Top of Information
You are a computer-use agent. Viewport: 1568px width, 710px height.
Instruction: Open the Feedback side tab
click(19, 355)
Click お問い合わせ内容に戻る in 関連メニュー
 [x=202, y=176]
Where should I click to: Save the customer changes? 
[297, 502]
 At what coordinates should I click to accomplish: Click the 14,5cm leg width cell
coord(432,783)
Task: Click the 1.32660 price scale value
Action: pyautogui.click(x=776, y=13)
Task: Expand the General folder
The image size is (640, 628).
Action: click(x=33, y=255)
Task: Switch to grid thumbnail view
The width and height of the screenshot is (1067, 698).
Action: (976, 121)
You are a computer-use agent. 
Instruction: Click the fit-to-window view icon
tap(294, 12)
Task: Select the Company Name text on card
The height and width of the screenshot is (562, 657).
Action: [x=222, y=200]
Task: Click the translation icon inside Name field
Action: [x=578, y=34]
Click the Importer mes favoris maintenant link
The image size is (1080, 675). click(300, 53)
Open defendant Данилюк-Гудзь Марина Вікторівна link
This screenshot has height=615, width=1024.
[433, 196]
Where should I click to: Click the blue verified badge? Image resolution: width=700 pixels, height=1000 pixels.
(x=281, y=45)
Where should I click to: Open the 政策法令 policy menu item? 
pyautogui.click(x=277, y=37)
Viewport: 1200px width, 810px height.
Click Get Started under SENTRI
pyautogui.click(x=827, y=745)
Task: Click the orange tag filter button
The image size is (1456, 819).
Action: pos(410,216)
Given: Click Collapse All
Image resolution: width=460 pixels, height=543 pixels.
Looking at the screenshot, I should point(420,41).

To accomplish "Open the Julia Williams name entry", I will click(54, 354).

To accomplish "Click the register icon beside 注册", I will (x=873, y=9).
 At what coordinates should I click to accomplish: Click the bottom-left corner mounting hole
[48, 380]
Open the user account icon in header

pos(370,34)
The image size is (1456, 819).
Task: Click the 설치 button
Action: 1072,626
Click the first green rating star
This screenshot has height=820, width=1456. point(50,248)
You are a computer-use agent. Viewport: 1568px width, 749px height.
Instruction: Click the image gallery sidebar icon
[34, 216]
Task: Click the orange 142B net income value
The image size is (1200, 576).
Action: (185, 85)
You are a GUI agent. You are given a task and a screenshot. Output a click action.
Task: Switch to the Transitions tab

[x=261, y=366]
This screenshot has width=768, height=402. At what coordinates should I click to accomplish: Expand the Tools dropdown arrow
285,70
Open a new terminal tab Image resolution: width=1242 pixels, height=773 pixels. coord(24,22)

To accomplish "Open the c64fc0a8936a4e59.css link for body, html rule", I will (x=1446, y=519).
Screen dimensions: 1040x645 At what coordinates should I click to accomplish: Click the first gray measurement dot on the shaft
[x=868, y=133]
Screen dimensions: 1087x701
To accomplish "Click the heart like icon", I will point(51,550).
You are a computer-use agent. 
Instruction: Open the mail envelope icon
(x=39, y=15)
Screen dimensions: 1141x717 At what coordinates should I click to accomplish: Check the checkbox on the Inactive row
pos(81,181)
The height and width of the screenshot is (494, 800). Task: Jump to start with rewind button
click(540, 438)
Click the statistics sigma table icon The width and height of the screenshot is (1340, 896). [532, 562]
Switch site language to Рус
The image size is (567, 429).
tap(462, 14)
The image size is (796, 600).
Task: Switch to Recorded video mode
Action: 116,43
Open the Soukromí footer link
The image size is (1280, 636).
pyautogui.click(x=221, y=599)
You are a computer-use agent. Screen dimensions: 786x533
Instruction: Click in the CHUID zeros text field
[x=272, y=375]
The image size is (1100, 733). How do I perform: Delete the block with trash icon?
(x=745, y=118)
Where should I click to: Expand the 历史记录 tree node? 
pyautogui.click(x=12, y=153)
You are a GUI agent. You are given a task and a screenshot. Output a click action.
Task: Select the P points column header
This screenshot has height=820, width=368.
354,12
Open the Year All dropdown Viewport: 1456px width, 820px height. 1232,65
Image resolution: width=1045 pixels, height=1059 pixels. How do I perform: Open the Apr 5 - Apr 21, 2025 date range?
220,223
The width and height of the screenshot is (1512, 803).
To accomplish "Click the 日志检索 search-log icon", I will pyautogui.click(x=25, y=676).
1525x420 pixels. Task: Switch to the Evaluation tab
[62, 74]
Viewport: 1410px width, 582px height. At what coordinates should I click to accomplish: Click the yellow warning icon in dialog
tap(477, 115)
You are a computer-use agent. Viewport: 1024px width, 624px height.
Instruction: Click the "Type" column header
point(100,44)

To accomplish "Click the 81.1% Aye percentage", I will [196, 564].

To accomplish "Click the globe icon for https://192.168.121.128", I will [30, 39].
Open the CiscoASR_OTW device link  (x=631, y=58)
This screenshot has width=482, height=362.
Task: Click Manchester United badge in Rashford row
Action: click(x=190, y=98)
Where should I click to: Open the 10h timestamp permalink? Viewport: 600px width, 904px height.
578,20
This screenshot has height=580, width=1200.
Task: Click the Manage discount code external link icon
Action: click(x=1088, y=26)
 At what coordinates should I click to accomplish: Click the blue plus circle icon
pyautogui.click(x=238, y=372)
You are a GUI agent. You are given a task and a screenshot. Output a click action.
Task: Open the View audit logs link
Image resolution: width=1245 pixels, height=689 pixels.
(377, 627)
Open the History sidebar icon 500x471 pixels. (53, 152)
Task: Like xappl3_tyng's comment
Bottom of Information
§ Work task: Would it be possible to reproduce all the entries exactly as they appear above?

§ Answer below:
You are a computer-use agent. Viewport: 1568px width, 710px height.
Instruction: Open the Feedback side tab
click(19, 355)
Click お問い合わせ内容に戻る in 関連メニュー
 [x=202, y=176]
Where should I click to: Save the customer changes? 
[297, 502]
 At what coordinates should I click to accomplish: Click the 14,5cm leg width cell
coord(432,783)
Task: Click the 1.32660 price scale value
Action: pyautogui.click(x=776, y=13)
Task: Expand the General folder
The image size is (640, 628).
Action: click(x=33, y=255)
Task: Switch to grid thumbnail view
The width and height of the screenshot is (1067, 698).
Action: (976, 121)
You are a computer-use agent. 
Instruction: Click the fit-to-window view icon
tap(294, 12)
Task: Select the Company Name text on card
The height and width of the screenshot is (562, 657).
Action: [x=222, y=200]
Task: Click the translation icon inside Name field
Action: [x=578, y=34]
Click the Importer mes favoris maintenant link
The image size is (1080, 675). click(300, 53)
Open defendant Данилюк-Гудзь Марина Вікторівна link
This screenshot has height=615, width=1024.
[433, 196]
Where should I click to: Click the blue verified badge? Image resolution: width=700 pixels, height=1000 pixels.
(x=281, y=45)
Where should I click to: Open the 政策法令 policy menu item? 
pyautogui.click(x=277, y=37)
Viewport: 1200px width, 810px height.
Click Get Started under SENTRI
pyautogui.click(x=827, y=745)
Task: Click the orange tag filter button
The image size is (1456, 819).
Action: pos(410,216)
Given: Click Collapse All
Image resolution: width=460 pixels, height=543 pixels.
Looking at the screenshot, I should point(420,41).

To accomplish "Open the Julia Williams name entry", I will click(54, 354).

To accomplish "Click the register icon beside 注册", I will (x=873, y=9).
 At what coordinates should I click to accomplish: Click the bottom-left corner mounting hole
[48, 380]
Open the user account icon in header

pos(370,34)
The image size is (1456, 819).
Task: Click the 설치 button
Action: 1072,626
Click the first green rating star
This screenshot has height=820, width=1456. point(50,248)
You are a computer-use agent. Viewport: 1568px width, 749px height.
Instruction: Click the image gallery sidebar icon
[34, 216]
Task: Click the orange 142B net income value
The image size is (1200, 576).
Action: (185, 85)
You are a GUI agent. You are given a task and a screenshot. Output a click action.
Task: Switch to the Transitions tab

[x=261, y=366]
This screenshot has width=768, height=402. At what coordinates should I click to accomplish: Expand the Tools dropdown arrow
285,70
Open a new terminal tab Image resolution: width=1242 pixels, height=773 pixels. coord(24,22)

To accomplish "Open the c64fc0a8936a4e59.css link for body, html rule", I will (x=1446, y=519).
Screen dimensions: 1040x645 At what coordinates should I click to accomplish: Click the first gray measurement dot on the shaft
[x=868, y=133]
Screen dimensions: 1087x701
To accomplish "Click the heart like icon", I will point(51,550).
You are a computer-use agent. 
Instruction: Open the mail envelope icon
(x=39, y=15)
Screen dimensions: 1141x717 At what coordinates should I click to accomplish: Check the checkbox on the Inactive row
pos(81,181)
The height and width of the screenshot is (494, 800). Task: Jump to start with rewind button
click(540, 438)
Click the statistics sigma table icon The width and height of the screenshot is (1340, 896). [532, 562]
Switch site language to Рус
The image size is (567, 429).
tap(462, 14)
The image size is (796, 600).
Task: Switch to Recorded video mode
Action: 116,43
Open the Soukromí footer link
The image size is (1280, 636).
pyautogui.click(x=221, y=599)
You are a computer-use agent. Screen dimensions: 786x533
Instruction: Click in the CHUID zeros text field
[x=272, y=375]
The image size is (1100, 733). How do I perform: Delete the block with trash icon?
(x=745, y=118)
Where should I click to: Expand the 历史记录 tree node? 
pyautogui.click(x=12, y=153)
You are a GUI agent. You are given a task and a screenshot. Output a click action.
Task: Select the P points column header
This screenshot has height=820, width=368.
354,12
Open the Year All dropdown Viewport: 1456px width, 820px height. 1232,65
Image resolution: width=1045 pixels, height=1059 pixels. How do I perform: Open the Apr 5 - Apr 21, 2025 date range?
220,223
The width and height of the screenshot is (1512, 803).
To accomplish "Click the 日志检索 search-log icon", I will pyautogui.click(x=25, y=676).
1525x420 pixels. Task: Switch to the Evaluation tab
[62, 74]
Viewport: 1410px width, 582px height. At what coordinates should I click to accomplish: Click the yellow warning icon in dialog
tap(477, 115)
You are a computer-use agent. Viewport: 1024px width, 624px height.
Instruction: Click the "Type" column header
point(100,44)

To accomplish "Click the 81.1% Aye percentage", I will [196, 564].

To accomplish "Click the globe icon for https://192.168.121.128", I will [30, 39].
Open the CiscoASR_OTW device link  (x=631, y=58)
This screenshot has width=482, height=362.
Task: Click Manchester United badge in Rashford row
Action: click(x=190, y=98)
Where should I click to: Open the 10h timestamp permalink? Viewport: 600px width, 904px height.
578,20
This screenshot has height=580, width=1200.
Task: Click the Manage discount code external link icon
Action: click(x=1088, y=26)
 At what coordinates should I click to accomplish: Click the blue plus circle icon
pyautogui.click(x=238, y=372)
You are a GUI agent. You are given a task and a screenshot. Output a click action.
Task: Open the View audit logs link
Image resolution: width=1245 pixels, height=689 pixels.
(377, 627)
Open the History sidebar icon 500x471 pixels. (53, 152)
Task: Like xappl3_tyng's comment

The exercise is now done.